Stored data entries:
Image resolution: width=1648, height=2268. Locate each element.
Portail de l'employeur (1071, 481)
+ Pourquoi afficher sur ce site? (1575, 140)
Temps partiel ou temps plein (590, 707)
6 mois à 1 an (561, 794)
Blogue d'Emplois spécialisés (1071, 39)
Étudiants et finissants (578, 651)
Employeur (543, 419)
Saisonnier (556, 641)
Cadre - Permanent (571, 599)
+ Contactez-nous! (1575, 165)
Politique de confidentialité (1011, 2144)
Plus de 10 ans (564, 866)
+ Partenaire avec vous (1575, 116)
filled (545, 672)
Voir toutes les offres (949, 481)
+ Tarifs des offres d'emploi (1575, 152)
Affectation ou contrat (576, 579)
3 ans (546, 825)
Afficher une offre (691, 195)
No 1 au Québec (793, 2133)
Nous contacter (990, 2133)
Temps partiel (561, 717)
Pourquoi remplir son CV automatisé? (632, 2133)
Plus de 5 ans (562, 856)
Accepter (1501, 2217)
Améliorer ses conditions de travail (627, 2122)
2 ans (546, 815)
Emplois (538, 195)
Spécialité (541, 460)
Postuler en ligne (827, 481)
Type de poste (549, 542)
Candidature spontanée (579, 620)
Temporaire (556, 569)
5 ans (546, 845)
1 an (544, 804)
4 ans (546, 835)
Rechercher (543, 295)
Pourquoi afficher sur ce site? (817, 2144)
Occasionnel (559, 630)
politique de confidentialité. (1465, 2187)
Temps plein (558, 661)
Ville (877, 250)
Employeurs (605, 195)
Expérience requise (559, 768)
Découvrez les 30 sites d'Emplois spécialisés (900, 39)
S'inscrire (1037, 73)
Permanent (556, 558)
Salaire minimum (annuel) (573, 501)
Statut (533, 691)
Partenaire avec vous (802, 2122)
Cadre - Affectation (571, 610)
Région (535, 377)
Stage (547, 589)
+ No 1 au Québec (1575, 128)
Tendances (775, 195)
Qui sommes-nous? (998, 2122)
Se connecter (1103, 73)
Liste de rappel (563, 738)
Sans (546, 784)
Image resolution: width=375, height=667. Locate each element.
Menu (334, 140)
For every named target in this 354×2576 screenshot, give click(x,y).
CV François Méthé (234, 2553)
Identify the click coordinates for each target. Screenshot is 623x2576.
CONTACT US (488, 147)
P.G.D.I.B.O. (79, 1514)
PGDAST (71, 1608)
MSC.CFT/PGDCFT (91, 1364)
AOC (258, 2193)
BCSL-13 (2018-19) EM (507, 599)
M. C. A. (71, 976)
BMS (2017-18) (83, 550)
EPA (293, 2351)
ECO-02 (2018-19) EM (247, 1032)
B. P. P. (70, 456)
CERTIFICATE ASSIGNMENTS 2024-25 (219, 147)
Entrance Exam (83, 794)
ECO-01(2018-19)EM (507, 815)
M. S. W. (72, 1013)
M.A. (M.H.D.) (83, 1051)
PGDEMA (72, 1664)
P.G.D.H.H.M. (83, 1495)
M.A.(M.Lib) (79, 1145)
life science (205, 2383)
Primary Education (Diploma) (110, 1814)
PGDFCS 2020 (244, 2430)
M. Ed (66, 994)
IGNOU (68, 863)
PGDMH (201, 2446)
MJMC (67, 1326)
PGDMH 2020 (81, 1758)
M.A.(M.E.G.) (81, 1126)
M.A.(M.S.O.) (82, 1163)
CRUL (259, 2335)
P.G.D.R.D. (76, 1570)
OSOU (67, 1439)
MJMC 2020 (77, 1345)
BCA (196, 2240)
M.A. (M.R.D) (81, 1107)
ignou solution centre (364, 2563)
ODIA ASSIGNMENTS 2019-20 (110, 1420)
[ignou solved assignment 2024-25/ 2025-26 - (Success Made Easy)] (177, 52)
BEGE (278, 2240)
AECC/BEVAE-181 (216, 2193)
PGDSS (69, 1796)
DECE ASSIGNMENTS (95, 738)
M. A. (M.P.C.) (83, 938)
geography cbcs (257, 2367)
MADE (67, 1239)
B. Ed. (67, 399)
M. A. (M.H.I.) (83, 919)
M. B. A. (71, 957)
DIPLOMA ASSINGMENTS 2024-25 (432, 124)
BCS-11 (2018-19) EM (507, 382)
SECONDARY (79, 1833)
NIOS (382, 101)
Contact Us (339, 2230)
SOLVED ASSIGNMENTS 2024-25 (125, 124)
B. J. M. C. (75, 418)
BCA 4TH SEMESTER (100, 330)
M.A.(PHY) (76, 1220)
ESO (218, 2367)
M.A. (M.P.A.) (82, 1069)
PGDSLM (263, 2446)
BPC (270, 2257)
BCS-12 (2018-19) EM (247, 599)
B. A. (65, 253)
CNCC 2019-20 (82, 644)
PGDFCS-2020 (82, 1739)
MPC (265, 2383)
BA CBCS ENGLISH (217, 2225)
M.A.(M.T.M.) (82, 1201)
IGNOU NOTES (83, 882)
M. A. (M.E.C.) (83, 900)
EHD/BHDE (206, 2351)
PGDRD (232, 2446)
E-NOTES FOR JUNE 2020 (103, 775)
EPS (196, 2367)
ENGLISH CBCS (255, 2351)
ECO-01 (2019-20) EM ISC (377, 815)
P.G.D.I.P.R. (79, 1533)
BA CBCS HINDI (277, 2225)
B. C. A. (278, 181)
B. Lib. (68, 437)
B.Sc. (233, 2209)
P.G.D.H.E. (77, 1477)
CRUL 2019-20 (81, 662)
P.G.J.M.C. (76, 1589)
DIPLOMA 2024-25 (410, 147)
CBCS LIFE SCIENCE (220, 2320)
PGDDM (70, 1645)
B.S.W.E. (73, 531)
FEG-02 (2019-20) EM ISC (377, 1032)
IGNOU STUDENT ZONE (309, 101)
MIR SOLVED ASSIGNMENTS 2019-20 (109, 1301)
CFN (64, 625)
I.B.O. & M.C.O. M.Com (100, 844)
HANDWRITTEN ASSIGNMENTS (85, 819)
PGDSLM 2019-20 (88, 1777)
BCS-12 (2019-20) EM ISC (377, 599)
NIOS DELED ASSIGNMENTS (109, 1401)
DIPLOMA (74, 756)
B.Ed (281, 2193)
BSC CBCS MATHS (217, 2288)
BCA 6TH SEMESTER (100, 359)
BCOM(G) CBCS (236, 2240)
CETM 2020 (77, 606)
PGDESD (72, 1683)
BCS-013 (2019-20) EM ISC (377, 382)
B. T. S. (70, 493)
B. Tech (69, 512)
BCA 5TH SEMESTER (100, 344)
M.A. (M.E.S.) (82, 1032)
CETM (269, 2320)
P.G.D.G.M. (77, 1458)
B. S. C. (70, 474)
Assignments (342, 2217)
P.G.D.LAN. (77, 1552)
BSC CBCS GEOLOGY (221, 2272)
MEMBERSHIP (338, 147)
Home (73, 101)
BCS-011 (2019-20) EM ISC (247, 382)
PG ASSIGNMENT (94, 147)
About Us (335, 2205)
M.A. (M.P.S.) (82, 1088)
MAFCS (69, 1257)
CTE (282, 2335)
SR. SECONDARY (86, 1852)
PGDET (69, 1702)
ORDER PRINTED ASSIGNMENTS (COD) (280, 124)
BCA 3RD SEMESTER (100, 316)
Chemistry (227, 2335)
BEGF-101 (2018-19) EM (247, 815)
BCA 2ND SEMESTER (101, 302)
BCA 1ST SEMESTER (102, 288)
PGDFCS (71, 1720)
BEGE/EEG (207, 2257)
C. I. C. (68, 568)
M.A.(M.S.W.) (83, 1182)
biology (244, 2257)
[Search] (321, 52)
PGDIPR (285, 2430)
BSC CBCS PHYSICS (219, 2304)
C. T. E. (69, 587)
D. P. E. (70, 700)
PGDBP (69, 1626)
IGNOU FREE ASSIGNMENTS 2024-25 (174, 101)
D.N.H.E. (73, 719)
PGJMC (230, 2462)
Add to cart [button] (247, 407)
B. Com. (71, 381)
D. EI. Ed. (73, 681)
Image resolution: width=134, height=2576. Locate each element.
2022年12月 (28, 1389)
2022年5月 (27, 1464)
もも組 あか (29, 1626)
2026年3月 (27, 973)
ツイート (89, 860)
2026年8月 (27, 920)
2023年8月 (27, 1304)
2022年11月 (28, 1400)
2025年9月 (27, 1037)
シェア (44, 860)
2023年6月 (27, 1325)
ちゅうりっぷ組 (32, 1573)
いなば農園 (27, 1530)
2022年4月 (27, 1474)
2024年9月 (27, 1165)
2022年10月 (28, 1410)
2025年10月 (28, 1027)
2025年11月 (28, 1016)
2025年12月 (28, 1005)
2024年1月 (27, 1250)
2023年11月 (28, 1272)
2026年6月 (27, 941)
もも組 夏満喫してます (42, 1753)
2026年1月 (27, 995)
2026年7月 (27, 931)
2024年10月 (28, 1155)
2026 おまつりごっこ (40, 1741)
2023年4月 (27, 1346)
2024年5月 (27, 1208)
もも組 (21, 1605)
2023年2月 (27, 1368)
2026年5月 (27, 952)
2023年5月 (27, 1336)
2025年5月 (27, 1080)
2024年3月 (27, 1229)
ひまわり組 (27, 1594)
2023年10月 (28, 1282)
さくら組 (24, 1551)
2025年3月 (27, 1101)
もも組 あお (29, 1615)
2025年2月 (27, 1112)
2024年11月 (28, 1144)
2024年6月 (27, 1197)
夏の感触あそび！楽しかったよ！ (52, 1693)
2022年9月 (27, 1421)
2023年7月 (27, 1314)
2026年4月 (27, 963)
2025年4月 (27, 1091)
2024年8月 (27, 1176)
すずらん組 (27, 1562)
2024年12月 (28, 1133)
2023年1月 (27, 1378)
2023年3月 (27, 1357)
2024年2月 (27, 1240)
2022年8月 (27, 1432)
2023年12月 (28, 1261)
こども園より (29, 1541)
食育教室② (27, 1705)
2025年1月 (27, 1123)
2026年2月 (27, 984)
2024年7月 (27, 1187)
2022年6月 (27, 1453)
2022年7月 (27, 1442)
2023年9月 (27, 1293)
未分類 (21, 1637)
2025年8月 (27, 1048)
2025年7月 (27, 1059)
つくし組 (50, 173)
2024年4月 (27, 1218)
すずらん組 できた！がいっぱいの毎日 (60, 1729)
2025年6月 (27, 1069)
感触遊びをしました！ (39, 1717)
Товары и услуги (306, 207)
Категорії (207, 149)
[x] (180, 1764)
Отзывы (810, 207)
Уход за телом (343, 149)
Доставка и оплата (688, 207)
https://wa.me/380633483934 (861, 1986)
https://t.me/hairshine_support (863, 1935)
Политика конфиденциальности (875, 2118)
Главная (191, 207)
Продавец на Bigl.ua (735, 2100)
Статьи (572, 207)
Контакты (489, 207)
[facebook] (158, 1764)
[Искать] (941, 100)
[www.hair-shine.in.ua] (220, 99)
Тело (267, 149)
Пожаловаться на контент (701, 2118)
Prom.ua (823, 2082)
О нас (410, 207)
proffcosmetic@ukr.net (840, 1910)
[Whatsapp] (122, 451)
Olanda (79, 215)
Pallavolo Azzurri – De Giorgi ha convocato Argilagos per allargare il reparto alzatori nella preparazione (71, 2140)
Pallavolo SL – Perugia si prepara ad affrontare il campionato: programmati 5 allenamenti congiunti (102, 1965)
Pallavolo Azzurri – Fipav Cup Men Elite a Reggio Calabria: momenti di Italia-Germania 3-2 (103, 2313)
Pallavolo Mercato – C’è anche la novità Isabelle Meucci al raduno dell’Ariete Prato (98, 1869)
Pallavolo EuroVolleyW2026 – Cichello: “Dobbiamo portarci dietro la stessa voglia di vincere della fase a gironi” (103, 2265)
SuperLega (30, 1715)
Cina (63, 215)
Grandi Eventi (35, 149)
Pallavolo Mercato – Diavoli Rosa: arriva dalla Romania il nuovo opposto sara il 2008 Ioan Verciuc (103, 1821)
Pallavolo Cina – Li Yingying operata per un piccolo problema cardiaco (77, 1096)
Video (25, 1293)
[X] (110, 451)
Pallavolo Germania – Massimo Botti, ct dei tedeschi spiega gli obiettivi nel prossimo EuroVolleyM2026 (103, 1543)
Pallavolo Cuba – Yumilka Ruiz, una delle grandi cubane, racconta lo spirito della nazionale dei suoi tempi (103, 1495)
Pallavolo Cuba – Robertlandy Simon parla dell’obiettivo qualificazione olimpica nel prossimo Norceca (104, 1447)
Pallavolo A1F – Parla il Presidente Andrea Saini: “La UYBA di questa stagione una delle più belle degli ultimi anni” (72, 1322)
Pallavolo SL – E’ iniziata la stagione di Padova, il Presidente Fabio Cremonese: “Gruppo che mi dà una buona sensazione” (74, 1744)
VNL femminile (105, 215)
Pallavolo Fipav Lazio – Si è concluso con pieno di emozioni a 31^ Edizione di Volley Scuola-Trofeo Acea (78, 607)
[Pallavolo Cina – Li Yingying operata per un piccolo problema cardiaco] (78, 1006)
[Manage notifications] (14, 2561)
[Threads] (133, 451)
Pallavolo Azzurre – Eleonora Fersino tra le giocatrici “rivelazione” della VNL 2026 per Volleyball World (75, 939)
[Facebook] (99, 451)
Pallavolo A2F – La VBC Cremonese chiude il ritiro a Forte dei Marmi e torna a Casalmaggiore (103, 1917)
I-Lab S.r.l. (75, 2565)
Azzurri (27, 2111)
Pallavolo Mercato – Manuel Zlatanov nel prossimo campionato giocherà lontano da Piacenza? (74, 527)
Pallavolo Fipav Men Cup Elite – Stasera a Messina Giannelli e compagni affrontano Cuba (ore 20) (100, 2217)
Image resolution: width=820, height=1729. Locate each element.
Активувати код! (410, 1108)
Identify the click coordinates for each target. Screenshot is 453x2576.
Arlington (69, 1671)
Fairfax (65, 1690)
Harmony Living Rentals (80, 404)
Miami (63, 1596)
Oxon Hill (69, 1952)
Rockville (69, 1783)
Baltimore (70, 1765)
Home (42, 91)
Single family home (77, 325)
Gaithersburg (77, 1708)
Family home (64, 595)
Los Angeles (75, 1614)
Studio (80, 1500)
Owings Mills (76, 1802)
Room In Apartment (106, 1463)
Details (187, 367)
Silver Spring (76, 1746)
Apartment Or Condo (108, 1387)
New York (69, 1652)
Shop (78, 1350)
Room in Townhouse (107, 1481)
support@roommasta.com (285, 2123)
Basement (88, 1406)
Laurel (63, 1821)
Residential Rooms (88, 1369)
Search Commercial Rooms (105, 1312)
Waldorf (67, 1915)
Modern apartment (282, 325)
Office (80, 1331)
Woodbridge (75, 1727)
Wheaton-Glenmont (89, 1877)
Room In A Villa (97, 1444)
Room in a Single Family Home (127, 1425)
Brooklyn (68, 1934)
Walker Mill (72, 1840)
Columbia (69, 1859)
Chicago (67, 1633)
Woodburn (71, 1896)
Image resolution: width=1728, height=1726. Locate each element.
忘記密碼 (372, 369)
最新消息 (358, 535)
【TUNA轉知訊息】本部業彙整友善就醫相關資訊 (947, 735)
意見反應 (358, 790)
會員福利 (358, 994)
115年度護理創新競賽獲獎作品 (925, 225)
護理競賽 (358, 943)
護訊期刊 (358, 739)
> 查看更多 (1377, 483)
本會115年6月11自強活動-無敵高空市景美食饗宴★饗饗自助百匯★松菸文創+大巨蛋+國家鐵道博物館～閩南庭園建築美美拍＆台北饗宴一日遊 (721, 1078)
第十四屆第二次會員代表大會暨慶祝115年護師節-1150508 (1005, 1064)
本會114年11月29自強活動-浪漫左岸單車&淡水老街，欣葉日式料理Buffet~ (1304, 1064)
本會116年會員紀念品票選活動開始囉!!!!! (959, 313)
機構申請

__Aim of the exercise__: A single number is required: the count of lines in the data above that include the string "click".

__Exercise result__: 3